Jane Austen’s Annotated Copy of ‘Curiosities of Literature’ Is For Sale
The novelist used a pencil to underline roughly 15 passages from the text by Isaac D’Israeli
Because Jane Austen had no formal education, she became a voracious reader of the books in her father’s library. Nobody knows what became of these texts—with a few exceptions. Now, one of those exceptions could sell for as much as $150,000 at auction.
Bidding is open for Austen’s personal copy of Isaac D’Israeli’s Curiosities of Literature. The book bears Austen’s signature on the title page and has pencil marks highlighting roughly 15 sections of text.
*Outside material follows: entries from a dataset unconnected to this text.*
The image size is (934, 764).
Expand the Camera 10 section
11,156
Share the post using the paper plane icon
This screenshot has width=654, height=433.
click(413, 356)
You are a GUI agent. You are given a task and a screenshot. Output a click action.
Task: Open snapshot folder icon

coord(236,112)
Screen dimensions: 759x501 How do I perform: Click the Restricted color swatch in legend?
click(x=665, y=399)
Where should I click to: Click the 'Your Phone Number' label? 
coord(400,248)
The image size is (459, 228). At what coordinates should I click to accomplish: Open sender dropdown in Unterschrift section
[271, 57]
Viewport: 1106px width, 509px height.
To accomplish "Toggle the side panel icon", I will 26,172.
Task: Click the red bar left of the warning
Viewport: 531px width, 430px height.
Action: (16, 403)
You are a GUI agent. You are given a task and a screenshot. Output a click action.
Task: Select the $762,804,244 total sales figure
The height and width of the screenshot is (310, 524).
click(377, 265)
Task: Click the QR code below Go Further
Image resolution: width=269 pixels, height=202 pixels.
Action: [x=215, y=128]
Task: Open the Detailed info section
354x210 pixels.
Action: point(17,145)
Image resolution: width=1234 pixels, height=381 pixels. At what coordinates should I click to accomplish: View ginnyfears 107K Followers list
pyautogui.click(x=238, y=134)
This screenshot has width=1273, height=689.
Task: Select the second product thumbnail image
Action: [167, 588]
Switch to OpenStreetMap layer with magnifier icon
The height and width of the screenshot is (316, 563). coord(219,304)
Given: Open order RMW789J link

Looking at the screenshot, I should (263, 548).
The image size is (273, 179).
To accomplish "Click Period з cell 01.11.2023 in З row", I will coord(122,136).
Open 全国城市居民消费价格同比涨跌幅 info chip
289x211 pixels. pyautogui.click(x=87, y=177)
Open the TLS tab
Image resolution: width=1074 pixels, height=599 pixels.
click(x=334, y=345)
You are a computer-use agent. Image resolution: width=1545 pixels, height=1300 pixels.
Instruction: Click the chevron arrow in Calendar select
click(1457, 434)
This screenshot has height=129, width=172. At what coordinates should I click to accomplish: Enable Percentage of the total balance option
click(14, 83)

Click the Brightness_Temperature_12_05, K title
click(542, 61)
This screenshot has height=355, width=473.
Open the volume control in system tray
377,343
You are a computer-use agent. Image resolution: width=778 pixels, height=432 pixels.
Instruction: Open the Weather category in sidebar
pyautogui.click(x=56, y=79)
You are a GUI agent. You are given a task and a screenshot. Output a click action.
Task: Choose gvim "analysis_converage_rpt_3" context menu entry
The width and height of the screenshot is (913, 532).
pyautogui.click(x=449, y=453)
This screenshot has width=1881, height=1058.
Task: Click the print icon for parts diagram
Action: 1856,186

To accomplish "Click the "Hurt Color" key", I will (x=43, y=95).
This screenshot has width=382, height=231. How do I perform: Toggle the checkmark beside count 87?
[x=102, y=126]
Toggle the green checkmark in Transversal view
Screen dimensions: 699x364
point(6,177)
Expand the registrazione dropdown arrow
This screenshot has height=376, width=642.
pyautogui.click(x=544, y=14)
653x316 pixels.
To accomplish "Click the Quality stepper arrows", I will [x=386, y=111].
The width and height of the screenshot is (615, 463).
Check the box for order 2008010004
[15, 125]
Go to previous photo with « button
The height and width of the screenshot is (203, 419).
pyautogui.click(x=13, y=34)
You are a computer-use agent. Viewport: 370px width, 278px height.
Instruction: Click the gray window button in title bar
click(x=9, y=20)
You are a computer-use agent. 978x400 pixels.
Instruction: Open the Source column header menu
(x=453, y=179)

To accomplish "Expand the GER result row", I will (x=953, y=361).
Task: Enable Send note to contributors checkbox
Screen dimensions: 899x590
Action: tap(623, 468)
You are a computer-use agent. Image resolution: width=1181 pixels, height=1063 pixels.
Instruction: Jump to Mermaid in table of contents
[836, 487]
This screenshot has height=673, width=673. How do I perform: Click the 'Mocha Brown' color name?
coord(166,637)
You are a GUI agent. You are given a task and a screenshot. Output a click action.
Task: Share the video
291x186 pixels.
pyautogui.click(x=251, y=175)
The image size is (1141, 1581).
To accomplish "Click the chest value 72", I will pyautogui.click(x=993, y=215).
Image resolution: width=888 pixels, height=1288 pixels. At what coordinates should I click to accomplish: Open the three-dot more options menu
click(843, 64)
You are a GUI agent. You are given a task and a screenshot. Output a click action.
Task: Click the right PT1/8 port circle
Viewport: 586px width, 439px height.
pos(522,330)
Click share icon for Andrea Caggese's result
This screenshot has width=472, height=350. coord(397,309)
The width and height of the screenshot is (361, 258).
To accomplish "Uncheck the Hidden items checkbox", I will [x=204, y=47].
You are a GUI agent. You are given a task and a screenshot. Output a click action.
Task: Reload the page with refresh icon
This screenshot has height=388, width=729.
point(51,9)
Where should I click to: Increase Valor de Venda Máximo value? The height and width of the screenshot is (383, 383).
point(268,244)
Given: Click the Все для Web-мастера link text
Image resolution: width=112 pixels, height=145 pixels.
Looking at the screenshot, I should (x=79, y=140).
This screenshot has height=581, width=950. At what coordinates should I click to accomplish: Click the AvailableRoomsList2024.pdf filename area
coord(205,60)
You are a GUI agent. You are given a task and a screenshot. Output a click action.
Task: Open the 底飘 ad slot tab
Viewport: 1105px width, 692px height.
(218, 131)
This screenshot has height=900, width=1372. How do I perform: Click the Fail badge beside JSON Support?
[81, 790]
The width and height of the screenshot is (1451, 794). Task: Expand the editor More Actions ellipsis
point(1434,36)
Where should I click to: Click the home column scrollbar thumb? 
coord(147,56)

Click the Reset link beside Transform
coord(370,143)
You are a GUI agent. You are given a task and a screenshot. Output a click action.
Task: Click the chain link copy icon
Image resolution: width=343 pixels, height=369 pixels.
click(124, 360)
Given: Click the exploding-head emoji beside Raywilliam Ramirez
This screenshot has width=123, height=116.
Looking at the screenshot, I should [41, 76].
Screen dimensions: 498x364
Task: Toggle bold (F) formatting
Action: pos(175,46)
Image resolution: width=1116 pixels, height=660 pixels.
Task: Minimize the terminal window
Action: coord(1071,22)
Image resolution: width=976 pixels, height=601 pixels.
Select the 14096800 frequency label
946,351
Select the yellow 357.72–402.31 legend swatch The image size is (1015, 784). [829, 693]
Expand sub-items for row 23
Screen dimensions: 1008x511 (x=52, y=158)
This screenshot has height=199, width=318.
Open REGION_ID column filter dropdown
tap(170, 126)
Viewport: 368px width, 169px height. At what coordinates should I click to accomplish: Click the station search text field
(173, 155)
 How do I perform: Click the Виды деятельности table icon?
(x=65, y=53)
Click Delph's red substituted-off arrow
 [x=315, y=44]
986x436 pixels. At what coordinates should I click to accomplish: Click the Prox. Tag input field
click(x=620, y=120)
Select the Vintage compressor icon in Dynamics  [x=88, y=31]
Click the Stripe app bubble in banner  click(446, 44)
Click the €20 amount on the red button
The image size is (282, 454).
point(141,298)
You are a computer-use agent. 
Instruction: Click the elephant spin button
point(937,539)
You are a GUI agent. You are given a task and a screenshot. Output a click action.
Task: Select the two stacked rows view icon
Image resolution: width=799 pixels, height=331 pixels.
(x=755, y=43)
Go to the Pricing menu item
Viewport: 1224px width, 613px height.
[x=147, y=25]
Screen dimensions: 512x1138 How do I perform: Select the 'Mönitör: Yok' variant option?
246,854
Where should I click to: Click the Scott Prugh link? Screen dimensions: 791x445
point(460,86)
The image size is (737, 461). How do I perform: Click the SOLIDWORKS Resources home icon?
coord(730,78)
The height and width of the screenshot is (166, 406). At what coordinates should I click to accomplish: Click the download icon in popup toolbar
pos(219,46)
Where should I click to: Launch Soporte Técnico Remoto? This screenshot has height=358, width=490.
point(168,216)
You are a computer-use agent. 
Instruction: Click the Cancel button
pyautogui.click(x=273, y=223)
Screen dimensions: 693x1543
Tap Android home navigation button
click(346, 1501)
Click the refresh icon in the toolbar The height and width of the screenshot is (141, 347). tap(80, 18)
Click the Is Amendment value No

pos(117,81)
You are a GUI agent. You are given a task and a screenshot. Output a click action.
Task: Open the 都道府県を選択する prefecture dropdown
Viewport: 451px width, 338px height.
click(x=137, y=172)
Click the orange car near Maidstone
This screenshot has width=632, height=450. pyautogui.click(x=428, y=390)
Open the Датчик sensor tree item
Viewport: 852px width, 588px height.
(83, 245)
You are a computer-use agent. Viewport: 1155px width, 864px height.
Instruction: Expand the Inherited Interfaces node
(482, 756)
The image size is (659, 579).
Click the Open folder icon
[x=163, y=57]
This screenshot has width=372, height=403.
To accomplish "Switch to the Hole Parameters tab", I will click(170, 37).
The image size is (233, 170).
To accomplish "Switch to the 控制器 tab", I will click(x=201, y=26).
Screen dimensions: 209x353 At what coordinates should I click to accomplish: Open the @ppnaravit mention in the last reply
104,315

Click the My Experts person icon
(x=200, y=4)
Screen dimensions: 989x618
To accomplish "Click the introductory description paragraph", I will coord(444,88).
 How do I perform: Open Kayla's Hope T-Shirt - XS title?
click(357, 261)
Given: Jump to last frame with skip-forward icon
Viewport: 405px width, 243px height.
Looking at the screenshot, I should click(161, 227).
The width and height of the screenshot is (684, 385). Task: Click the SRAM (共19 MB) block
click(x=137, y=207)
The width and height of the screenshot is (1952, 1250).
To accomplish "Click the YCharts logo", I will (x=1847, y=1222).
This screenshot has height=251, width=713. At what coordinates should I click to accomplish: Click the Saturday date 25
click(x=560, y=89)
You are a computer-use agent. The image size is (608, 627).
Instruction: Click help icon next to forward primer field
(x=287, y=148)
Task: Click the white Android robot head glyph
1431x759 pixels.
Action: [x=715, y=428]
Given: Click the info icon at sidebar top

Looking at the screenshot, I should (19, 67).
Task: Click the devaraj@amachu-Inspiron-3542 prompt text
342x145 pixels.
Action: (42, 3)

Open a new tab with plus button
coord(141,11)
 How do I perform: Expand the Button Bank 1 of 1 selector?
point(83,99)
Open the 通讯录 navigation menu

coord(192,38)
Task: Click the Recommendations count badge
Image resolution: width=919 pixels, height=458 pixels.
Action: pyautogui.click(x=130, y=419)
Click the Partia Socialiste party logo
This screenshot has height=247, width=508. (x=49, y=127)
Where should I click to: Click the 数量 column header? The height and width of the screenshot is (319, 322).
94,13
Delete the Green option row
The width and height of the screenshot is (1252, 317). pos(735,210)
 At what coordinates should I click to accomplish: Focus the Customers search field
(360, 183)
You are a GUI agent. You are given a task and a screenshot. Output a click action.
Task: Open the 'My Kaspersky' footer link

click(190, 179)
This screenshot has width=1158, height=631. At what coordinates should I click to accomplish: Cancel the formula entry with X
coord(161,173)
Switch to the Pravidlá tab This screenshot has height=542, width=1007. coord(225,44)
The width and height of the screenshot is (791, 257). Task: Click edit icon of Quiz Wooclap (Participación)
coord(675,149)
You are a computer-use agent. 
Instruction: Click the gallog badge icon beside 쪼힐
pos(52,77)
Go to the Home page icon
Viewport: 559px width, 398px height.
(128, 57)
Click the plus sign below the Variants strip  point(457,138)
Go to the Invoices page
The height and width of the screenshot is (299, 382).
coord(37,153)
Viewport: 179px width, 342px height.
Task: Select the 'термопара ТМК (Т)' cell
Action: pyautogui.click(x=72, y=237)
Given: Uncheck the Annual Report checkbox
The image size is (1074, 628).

The volume has been privately owned since the 1940s. The Sotheby’s auction, which runs through December 8, marks the first time the book has become publicly available.
First published in 1791, Curiosities of Literature is a collection of “anecdotes about historical persons and events, unusual books and the habits of book collectors,” as Fine Books & Collections puts it.
Austen likely drew inspiration from the book for her own writings. Several of the marked-up sections—such as “On the Fair-Sex Having No Soul,” “On the Adjective ‘Pretty’” and “English Ladies”—seem to “correlate to Austen’s literary preoccupations,” writes Barron’s Eric Grossman.
As a result, the copy “sheds light on the author’s preoccupations as a reader as well as her process as a writer,” says Kalika Sands, Sotheby’s international specialist in books and manuscripts, in a statement.
Only around 20 titles from Austen’s personal collection are known to exist today, which makes the sale “incredibly special,” she adds.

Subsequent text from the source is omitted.